De ordinario, el establecimiento no estaba abierto a esa hora. Aquel día, antes de las siete, estaba atestado. En torno a las mesitas de cuatro puestos, o recostados contra el mostrador, algunos hombres tomaban café. La mayoría llevaba aún el pijama y las pantuflas.

El alcalde se desnudó en presencia de todos, se secó a medias con el pantalón del pijama y empezó a vestirse en silencio, pendiente de los comentarios. Cuando abandonó el salón estaba perfectamente enterado de los pormenores del incidente.

- Tengan cuidado - gritó desde la puerta -; al que me desordene el pueblo lo meto a la guandoca.

Descendió por la calle empedrada, sin saludar a nadie, pero dándose cuenta de la excitación del pueblo. Era joven, de ademanes fáciles, y en cada paso revelaba el propósito de hacerse sentir.

A las siete, las lanchas que hacían el tráfico de carga y pasajeros tres veces por semana, lanzaron un silbido, abandonando el muelle, sin que nadie les prestara la atención de otros días. El alcalde descendió por la galería donde los comerciantes sirios empezaban a exhibir su mercancía de colores. El doctor Octavio Giraldo, un médico sin edad y con la cabeza llena de rizos charolados, veía bajar las lanchas desde la puerta de su consultorio. También él llevaba el pijama y las pantuflas.

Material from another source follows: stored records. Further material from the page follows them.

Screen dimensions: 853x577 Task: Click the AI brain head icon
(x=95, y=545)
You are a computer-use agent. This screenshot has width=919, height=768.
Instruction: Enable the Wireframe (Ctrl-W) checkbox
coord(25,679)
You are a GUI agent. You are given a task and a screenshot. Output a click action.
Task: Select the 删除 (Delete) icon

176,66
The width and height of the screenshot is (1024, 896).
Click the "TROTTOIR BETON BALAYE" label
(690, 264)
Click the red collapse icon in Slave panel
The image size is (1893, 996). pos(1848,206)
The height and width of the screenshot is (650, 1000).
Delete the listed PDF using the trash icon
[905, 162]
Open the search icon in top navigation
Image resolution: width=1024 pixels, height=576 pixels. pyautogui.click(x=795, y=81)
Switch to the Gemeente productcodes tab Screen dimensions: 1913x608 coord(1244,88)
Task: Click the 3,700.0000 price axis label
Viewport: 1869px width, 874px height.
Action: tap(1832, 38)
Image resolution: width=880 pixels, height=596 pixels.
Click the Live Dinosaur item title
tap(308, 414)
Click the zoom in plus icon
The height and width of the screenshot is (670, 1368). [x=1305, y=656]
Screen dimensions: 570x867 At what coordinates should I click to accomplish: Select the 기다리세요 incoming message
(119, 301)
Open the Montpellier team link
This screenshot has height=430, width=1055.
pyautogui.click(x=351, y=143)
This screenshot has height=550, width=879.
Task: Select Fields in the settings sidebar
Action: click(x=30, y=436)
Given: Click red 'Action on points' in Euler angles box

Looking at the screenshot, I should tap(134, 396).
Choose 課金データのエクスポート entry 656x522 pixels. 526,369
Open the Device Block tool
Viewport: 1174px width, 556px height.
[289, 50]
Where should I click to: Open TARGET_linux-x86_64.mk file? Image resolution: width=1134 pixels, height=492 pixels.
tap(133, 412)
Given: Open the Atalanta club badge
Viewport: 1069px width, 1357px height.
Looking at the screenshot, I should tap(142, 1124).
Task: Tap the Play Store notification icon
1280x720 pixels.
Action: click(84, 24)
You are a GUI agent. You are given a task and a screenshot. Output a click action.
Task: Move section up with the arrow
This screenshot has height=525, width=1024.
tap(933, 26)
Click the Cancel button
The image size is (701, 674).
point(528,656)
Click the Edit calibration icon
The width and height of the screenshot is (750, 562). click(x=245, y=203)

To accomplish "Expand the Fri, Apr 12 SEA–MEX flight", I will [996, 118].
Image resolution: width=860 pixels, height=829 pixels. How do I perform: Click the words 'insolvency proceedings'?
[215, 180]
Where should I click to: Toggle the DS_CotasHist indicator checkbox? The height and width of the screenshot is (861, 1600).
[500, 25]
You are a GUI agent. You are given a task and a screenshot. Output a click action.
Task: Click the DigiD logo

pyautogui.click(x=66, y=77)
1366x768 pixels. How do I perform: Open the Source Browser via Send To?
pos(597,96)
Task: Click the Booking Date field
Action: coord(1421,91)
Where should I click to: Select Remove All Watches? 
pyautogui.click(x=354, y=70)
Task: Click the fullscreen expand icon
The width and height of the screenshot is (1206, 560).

- Doctor - dijo el alcalde - , vístase para que vaya a hacer la autopsia.

El médico lo observó intrigado. Descubrió una larga hilera de dientes blancos y sólidos. "De manera que ahora hacemos autopsias", dijo, y agregó:

- Evidentemente, esto es un gran progreso.

El alcalde trató de sonreír, pero se lo impidió la sensibilidad de la mejilla. Se tapó la boca con la mano.

- ¿Qué le pasa? - preguntó el médico.

- Una puta muela.

El doctor Giraldo parecía dispuesto a conversar. Pero el alcalde tenía prisa.

Al final del muelle llamó a una casa con paredes de cañabrava sin embarrar, cuyo techo de palma descendía casi hasta el nivel del agua.